Saturday, March 08, 2008

Hard drive crash

I just lost a drive on a CentOS / OpenVZ server. The system had three 750GB sata drives, two of which were mirrored, and one spare. The sdb drive had failed and brought the system down when it did so. I thought a RAID1 system was supposed to keep running even if a drive failed. Evidently not, or at least not with linux software raid.

Anyway, the spare drive was partitioned to be used as a place to store system backups. But the system was so new that it hadn't been used much. So I just moved the data from it and then used the spare to replace the bad sdb drive. The system was configured with LVM on top of software raid for sda and sdb, and just LVM for sdc (the spare).

I used fdisk to verify the drive partitions.

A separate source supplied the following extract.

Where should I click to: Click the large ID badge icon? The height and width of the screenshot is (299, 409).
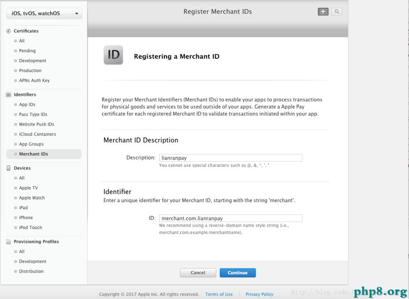click(x=113, y=56)
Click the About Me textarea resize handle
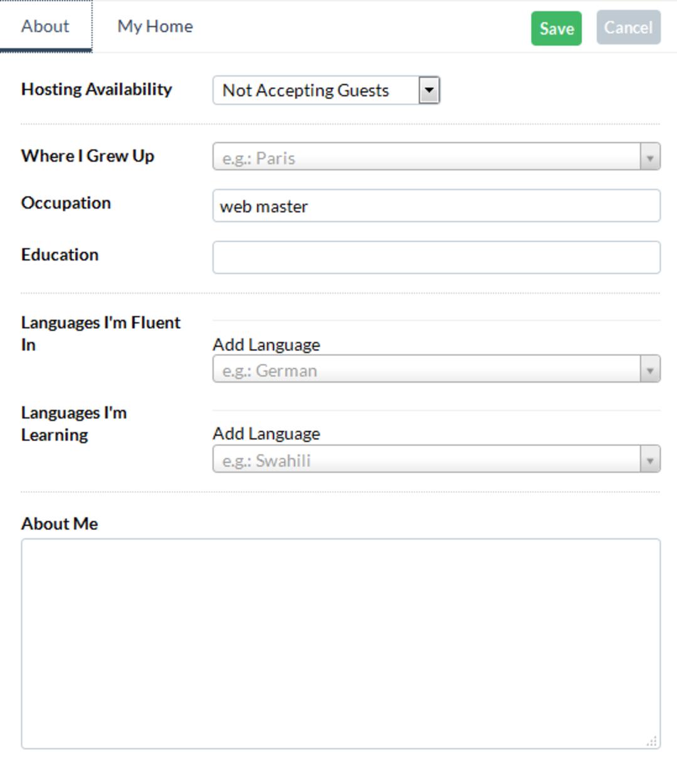Image resolution: width=677 pixels, height=758 pixels. click(652, 741)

I did a lot of testing and checking to make sure that I wasn't going to blow away the only good data I had.

fdisk -l /dev/sda
fdisk -l /dev/sdb


Once I was absolutely sure that sda had the good data, sdb was bad, and sdc was the spare, I first removed the LVM settings from the spare drive. Note that the system was reporting sdc as sdb because it didn't recognize the bad drive anymore. Unfortunately, I didn't keep great notes, but I think I did this:

lvremove /dev/vg1/lvbackup
vgremove /dev/vg0
pvremove /dev/sdb1


With those settings out of LVM, I repartitioned the spare drive (now reporting as sdb) to match the exact partition of sda. This command copies the partition of sda and overwrites the partition of sdb with the sampartitioning.

sfdisk -d /dev/sda | sfdisk /dev/sdb


I tried to remove the old sdb drive from the raid array, but the --failed and --removed commands reported errors:

mdadm --manage /dev/md1 --fail /dev/sdb1
mdadm --manage /dev/md1 --remove /dev/sdb1


So I just added the new drive partitions to the raid array:

mdadm --manage /dev/md0 --add /dev/sdb1
mdadm --manage /dev/md1 --add /dev/sdb2


Checking /proc/mdstat showed the partitions syncing. I rebooted just to make sure it all came back up properly, which it did.

Then, about an hour later, the load on the server skyrocketed up to the 30-50 range. This server is a dual 4-core cpu (total of 8 cores) with 16GB ram and three 750GB Seagate Barracuda ES.2 sata drives. I'm not sure what caused it, but I was worried it might be the raid sync. I found out that my customer was running myisamchk on their database at the same time. So maybe it was just that. The load came back down to around 1.5 and the syncing is still running. I guess it is all good now...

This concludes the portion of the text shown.